Got back into the country a few days ago from almost a month back in the States.
Where to begin?

For starters, I’m not going into the Israel Defense Forces any time soon. After months and months, I received two letters in the mail the morning before my flight. While there was no IDF insignia on the envelopes, they both came from Human Resources: The first one read that they received my request for an academic deferment, the second one read that not only did they accept it but because of my age I would be receiving a total deferment from the army.
As much as being in the army would afford me some financial stability, being back in school is the best outcome – at least for my brain, which needs to get sharpened up again after a long period of dullness. I can now start looking for a job which would ideally allow me to break even after paying bills AND connect to my professional interests (just about any thing, returning to work for birthright israel, etc.)

I arrived back in the States about a month ago after a nondescript flight via Madrid (except for being lucky enough to have two seats to myself for the transatlantic leg of the trip). Although I had been back in the States in April, the culture shock this time around felt more pronounced. Everything seemed bigger and more spread-out, and not just because I flew into Northern Virginia. An average trip to the supermarket was overwhelming. Remarks like “Wow!” followed by “there are so many choices here,” sounding more like a bad sitcom script about a Soviet peasant visiting the USA after the fall of Communism, nonetheless comprised my vocabulary, already failing from the lack of English used in the past several months. Reacculturating to DC, everything was painted in a veneer of familiarity. Yet there was no honking of car horns every five seconds, no pushing, 65 degrees F feeling like the Arctic, countless Please’s and Excuse Me’s from complete strangers….this was turning into an even worse type of sitcom.
The trip to the relatives in Ohio for Rosh Hashanah was much needed and not just for the nonstop eating. This was the first year in a long time that I didn’t laugh out loud at synagogue during the more whimsical portions of the liturgy. True, I did smirk and had to shut my eyes to block out any potential encouragement form my family to laugh. Stricken with jet lag, I was up in time to save a row for the whole clan along with my grandmother and cousin. The cantor, who are been shipped in from his home in Israel for the holidays ever since he left the congregation, normally brings his wife on the dais to lead some of the liturgy and this year their sons helped as well. The cantor and his son, no older than 12, chanted together the Prayer for the State of Israel and I did all I could from breaking down in the middle of services. After months of general frustration and an eventual dodging of the draft, here is this boy, within 10 years of his call-up date, singing his heart out in blessing The State alongside his father in front of people he otherwise won't see for another year.
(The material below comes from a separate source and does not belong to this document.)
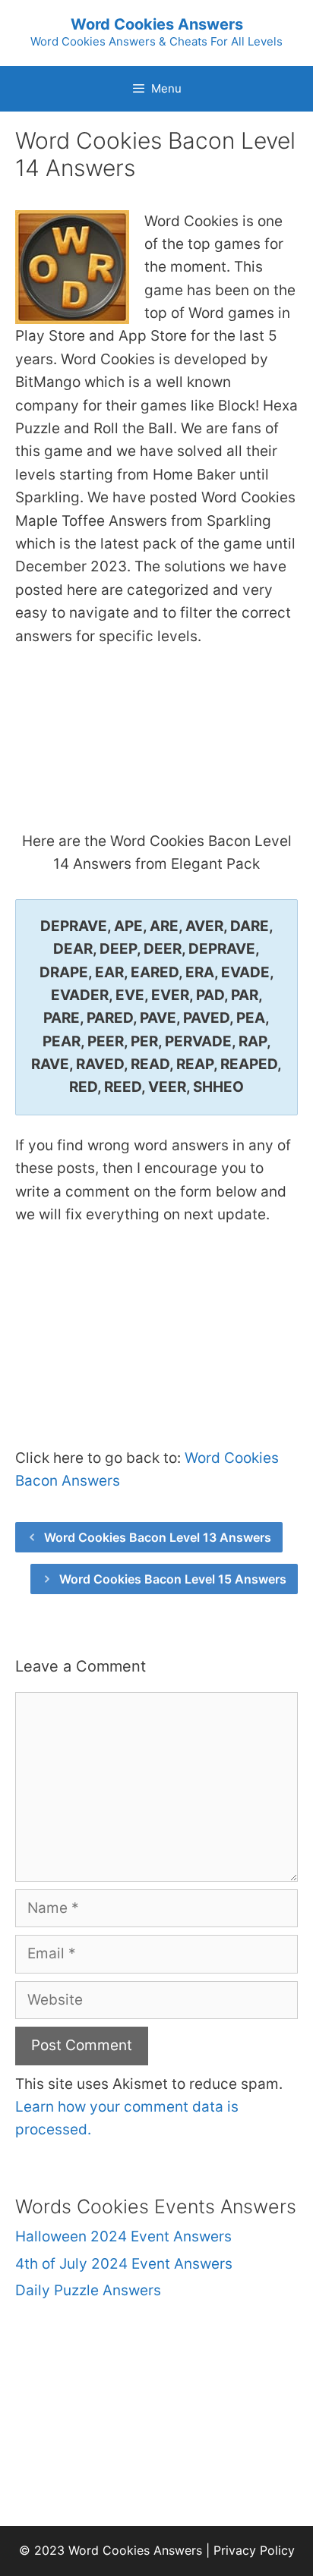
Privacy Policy (254, 2550)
I got back after a rough flight – on the last leg of the flight, I was surrounded by a group of Spanish Catholic pilgrims, including the two in my row who were easily the loudest and most obnoxious middle-age Spanish Catholic pilgrims I have ever encountered. For the entire flight they wouldn’t shut up, until finally I rolled my eyes hard enough for them to get the picture. Top it off with an Israel electronic music producer in first class who kept making surgically-lifted eyes at me under his sunglasses, and a Passport Control packed with so many Israelis returning that I contemplated jumping ship and joining the Foreign Passport line, and it was back to business in the Holy Land.

As I said the last time, the trips back to the States are not only good to see friends and family but to re-appreciate why I live where I do. This was a longer trip than the last, perhaps a bit too long, as my Hebrew and Israeliness need to be revved up again after all that drawl and politeness. Not having much to do this week isn’t the best way to return, and coming back for the crowds-inducing holiday of Simhat Torah was a bit overwhelming, but to be starting school in a place that at least sounds fantastic is enough for now.